REQUIRED WORK: Transcribe every line of the data below word for word, leaving out the pictures.
::::::::::
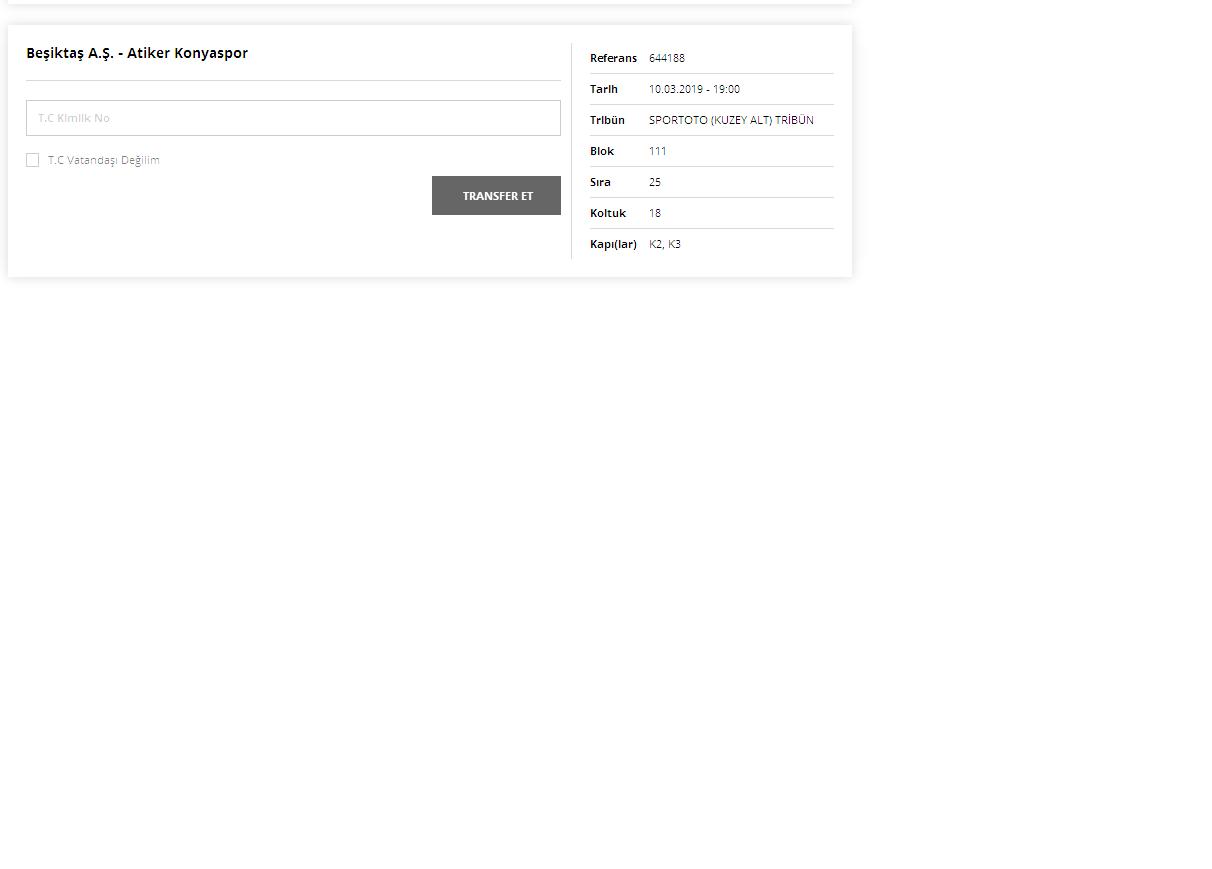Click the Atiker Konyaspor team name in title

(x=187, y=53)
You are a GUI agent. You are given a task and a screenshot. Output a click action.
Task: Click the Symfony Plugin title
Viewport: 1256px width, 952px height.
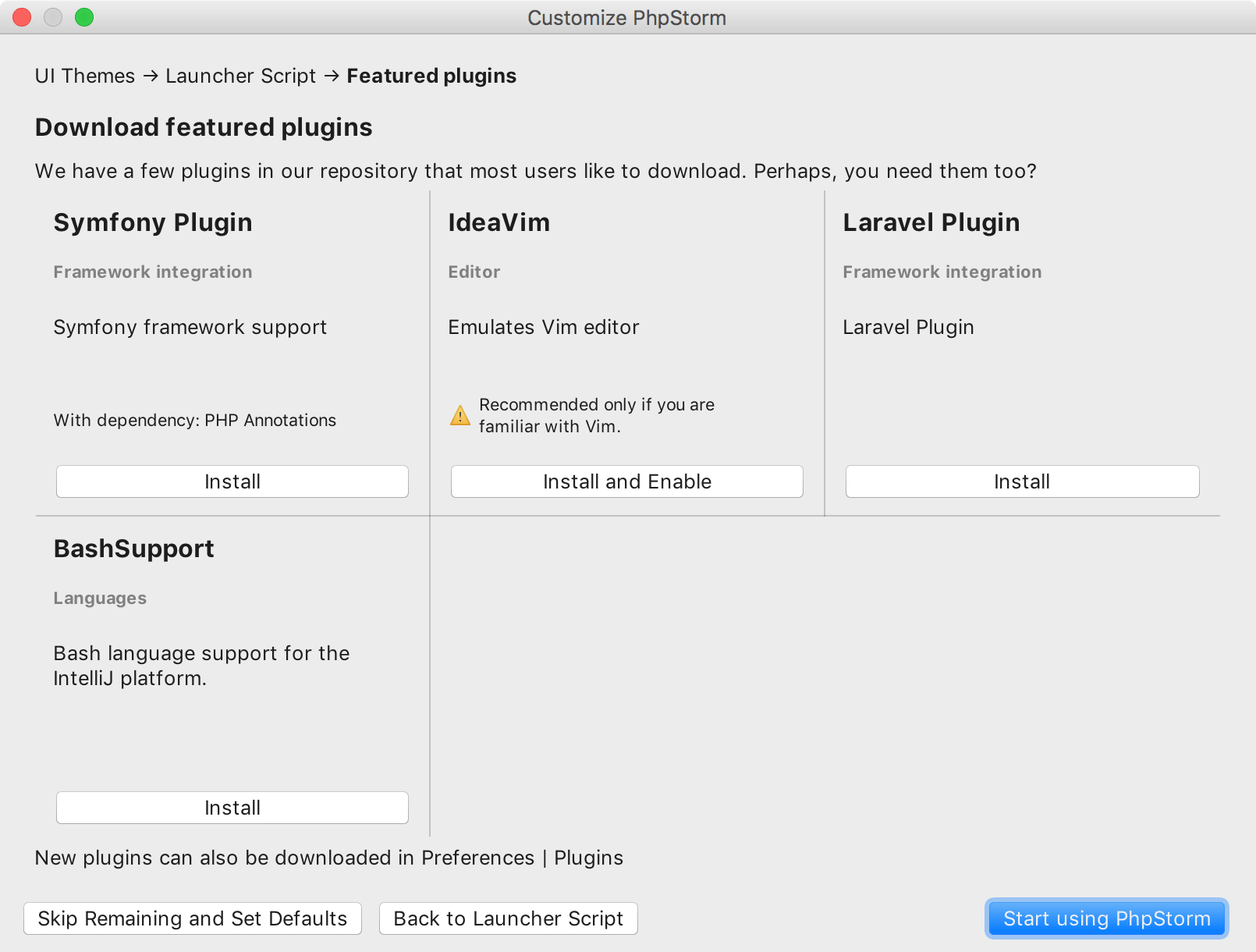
::::::::::
RESULT FOR THIS TASK:
Click the Atiker Konyaspor team name in title

(x=187, y=53)
You are a GUI agent. You are given a task and a screenshot. Output a click action.
Task: Click the Symfony Plugin title
Viewport: 1256px width, 952px height.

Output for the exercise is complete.